_RECORDS FOR THIS EXERCISE_:

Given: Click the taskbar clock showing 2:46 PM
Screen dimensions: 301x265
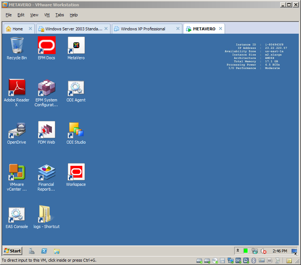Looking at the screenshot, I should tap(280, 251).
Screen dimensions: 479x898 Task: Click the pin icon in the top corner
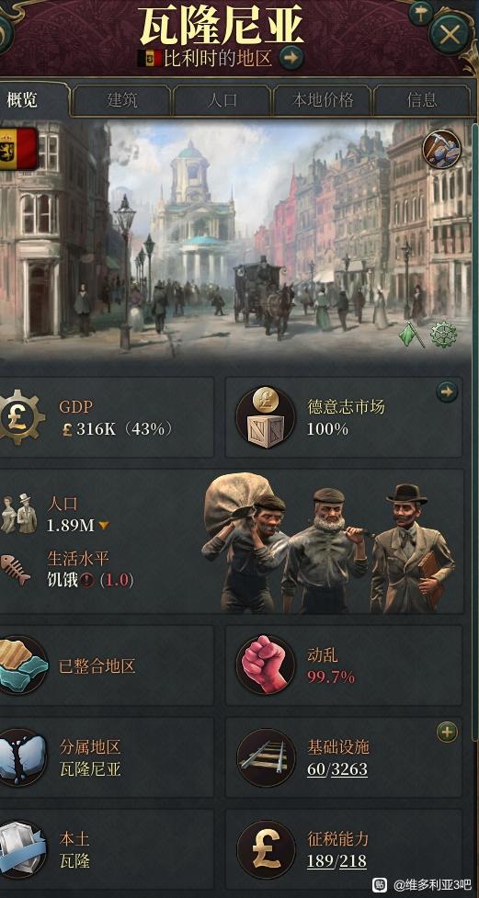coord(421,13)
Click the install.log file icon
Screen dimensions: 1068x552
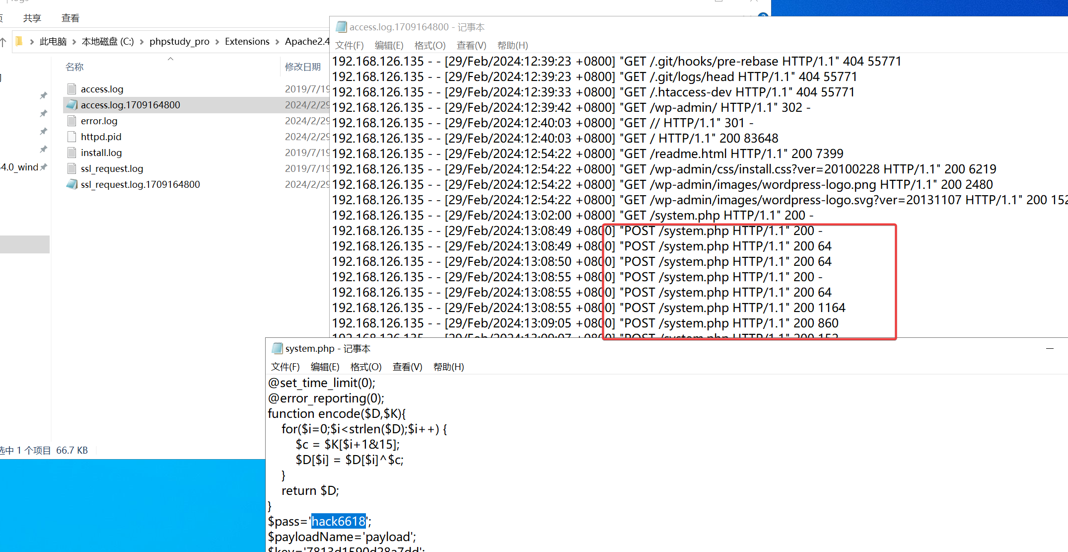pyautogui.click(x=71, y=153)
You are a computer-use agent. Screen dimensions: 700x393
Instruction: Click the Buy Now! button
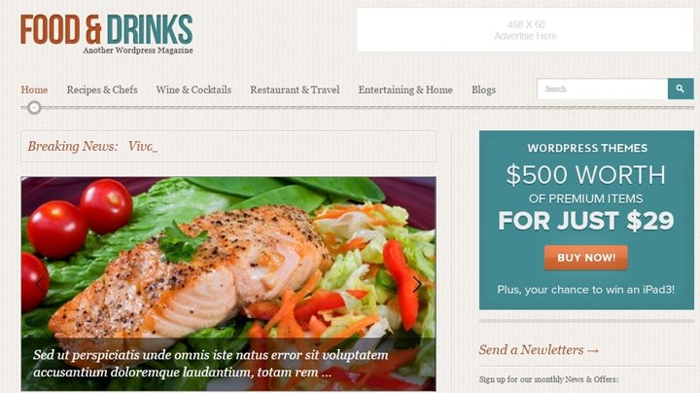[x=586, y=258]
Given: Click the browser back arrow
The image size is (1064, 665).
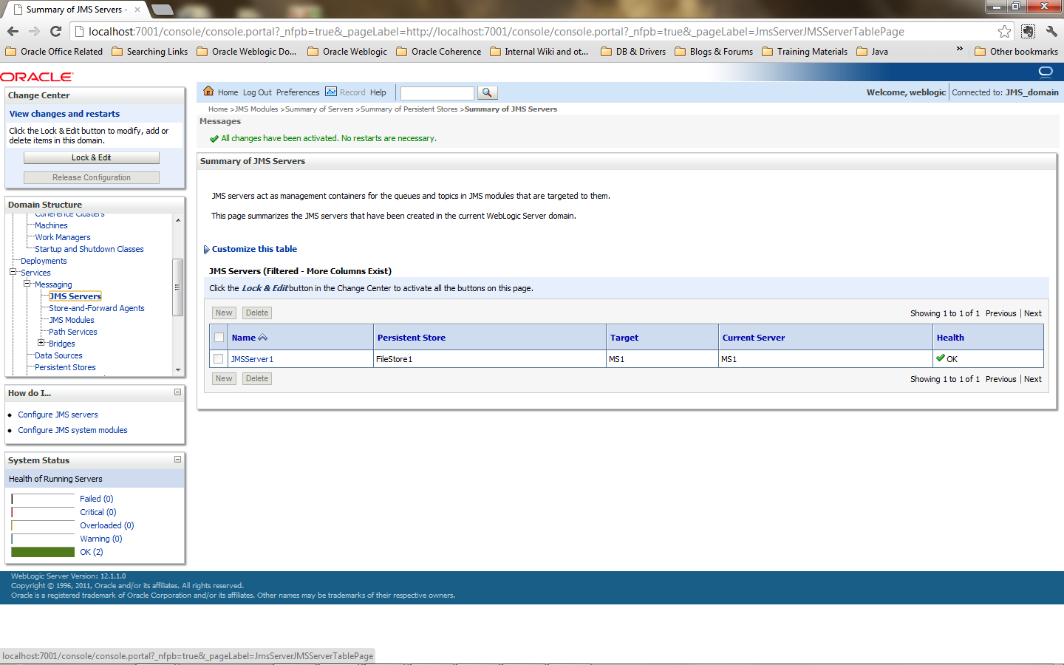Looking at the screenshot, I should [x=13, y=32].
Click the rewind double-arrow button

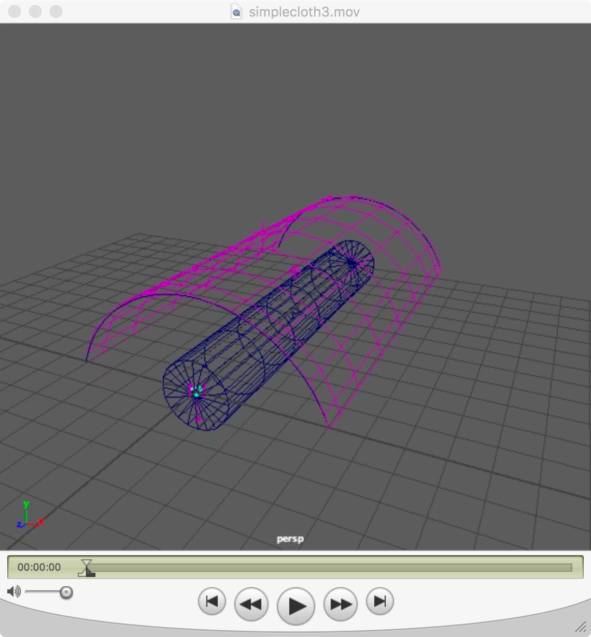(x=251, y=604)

--

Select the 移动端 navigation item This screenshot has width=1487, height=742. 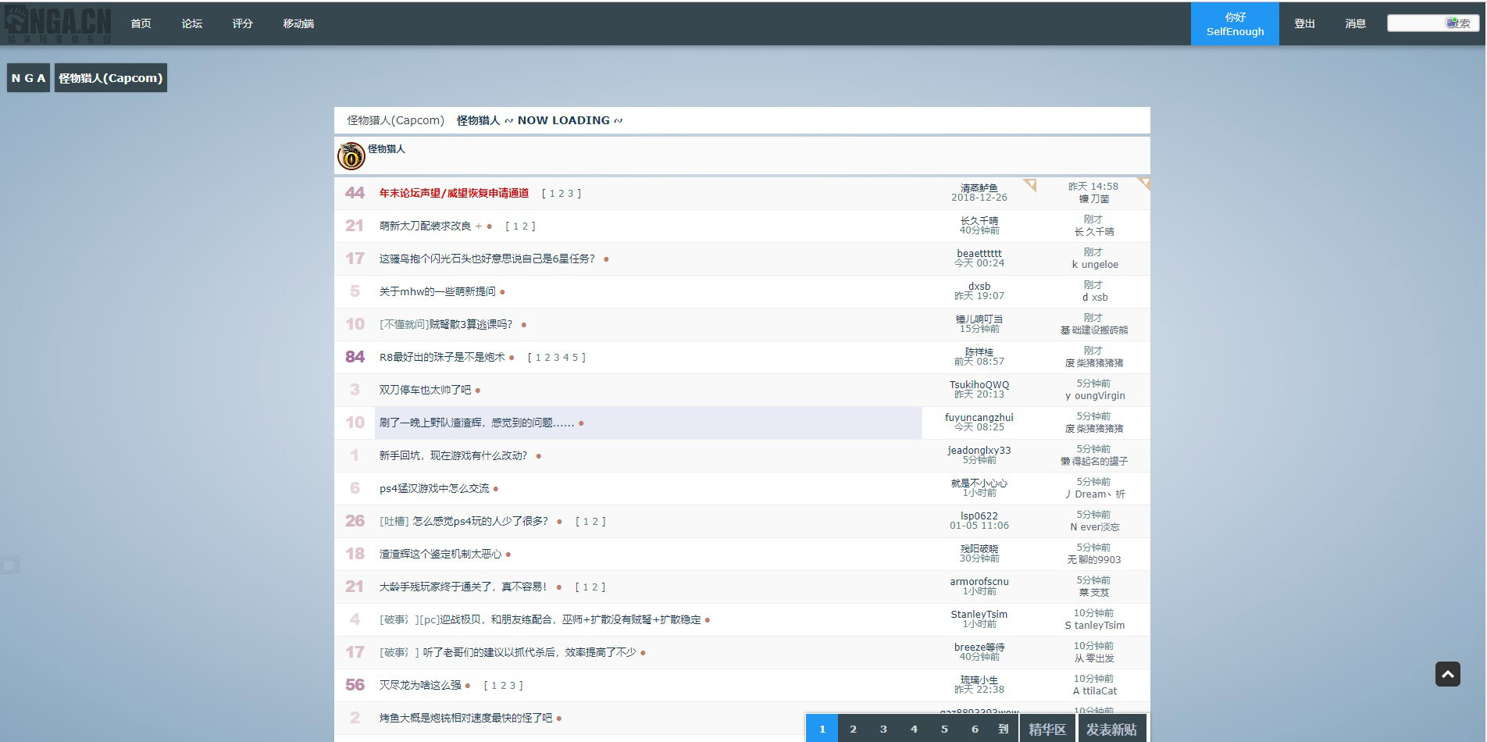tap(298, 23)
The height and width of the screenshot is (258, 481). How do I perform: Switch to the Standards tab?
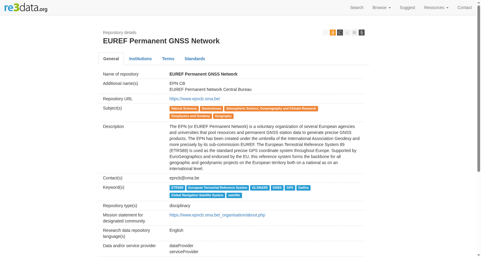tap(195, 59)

_THE PROBLEM_: Please revise the data from the line with "Given: Click the browser back arrow" up to and including the line with "(x=251, y=604)", swapping "rewind" for "fast-forward" and keeping everything else unchanged. Return only those lines, without the pictures.

_WORKED ANSWER_:
Given: Click the browser back arrow
The image size is (1064, 665).
Looking at the screenshot, I should [x=13, y=32].
Click the fast-forward double-arrow button

(x=251, y=604)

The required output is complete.